Two Excited for Birds

For Gary Dorr and his son Cody, fall is for shooting and game birds. But Gary is also teaching Cody the skills of the bowhunter.

It’s fall and the birds are in the air. But for Cody Dorr, even though he’d been on bird hunts before, this will be the first season he’ll shoot.

He’ll start with a simple gun. But one day, not too many seasons into the future, he’ll be handed a very special shotgun.

Hunting game birds is a popular seasonal sport all over the country, and in Oklahoma and it’s neighboring states at this time of year you can find owner-operator Gary Dorr out looking for dove, quail and pheasant.

“I’ve been hunting birds since I was knee-high to a grasshopper,” says Dorr, 48. “We used to have a lot of open pasture, and Dad and a few of his friends would get together at our place and just go dove hunting. Some of them would have dogs, some wouldn’t. They had all different kinds of guns. I’d just go along with them.

“Now I’ve got a 10-year-old fixing to have his first season this year. He’s got his first pellet gun, and he’s been practicing with it.”

That would be Cody. And when he takes his first birds, he will remind his father so much of himself.

“I can bring him the same way my dad brought me at the same age. I was only 9 or 10 when I started going out with him and the rest of his group. You never forget how that feels. I only had a BB gun, but I walked out there with everyone else, and I took my place in the line of shooters and I didn’t think a thing about it. Cody went out with me some times last year, and he was bugging me before this season began a little bit, real eager to get out there. Just like me when I was his age. It’s good to see him get fired up about it.”

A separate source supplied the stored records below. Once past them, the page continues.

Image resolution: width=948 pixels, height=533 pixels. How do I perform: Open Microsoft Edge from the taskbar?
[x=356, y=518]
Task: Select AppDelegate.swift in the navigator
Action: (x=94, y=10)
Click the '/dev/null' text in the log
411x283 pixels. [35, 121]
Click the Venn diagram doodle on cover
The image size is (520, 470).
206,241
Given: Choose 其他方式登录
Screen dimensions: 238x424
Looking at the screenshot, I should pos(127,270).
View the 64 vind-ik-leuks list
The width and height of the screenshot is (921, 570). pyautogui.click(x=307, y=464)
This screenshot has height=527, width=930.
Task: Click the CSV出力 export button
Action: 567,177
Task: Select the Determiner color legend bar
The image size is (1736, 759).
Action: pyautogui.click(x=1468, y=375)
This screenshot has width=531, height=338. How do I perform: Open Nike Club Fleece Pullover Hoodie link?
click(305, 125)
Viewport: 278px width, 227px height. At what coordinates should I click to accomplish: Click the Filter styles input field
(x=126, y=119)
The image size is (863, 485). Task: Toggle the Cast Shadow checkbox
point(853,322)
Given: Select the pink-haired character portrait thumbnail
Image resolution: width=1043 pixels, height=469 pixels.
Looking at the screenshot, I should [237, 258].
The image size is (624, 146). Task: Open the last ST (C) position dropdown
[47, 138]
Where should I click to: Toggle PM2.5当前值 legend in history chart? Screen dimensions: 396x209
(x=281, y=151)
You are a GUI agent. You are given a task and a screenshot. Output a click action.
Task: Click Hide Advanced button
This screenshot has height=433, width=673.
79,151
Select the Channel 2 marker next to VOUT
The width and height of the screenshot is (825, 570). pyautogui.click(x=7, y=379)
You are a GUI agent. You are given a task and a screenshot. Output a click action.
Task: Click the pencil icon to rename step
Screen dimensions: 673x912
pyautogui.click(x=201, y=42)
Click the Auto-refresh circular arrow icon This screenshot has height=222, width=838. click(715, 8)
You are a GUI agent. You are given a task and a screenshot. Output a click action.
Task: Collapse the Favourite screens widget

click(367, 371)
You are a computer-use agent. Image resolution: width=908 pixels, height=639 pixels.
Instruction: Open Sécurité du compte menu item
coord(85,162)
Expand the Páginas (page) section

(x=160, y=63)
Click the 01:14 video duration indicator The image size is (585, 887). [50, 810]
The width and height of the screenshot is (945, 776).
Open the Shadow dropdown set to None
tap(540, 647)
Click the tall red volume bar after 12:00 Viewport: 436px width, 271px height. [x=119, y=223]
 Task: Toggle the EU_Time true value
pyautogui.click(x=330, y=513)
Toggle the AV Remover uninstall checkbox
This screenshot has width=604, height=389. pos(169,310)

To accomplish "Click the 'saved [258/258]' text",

These days Dorr’s trucking business helps give him access to bird fields in an age when the constant expansion of towns and cities is wiping out a lot of the old bird habitats. “We haul from farms a lot,” says Dorr, “and a lot of farmers let us hunt on their land. A lot of times they’ll come with us, sort of a family affair. We’ll pack lunch and make a day of it, me and the boy.”

Partner Insights
Information to advance your business from industry suppliers

Dorr, who runs Garry Dorr Trucking from his home base in Tahlequah, Okla., drives a 1985 Pete 359 with an end dump, hauling loads such as feed and grain and hauling fertilizer off river barges into neighboring states.

Dorr is trying to make Cody a skilled and safe bird hunter just as his father made him. “I’m trying to show him how to handle a gun safely. Teaching him to look ahead and think ahead, and be aware of what is around him. I want him to know the basic hunting rules, and he reads the basic 10 rules of hunting. I want to get the hunter’s code and the basic rules of safety into his head.”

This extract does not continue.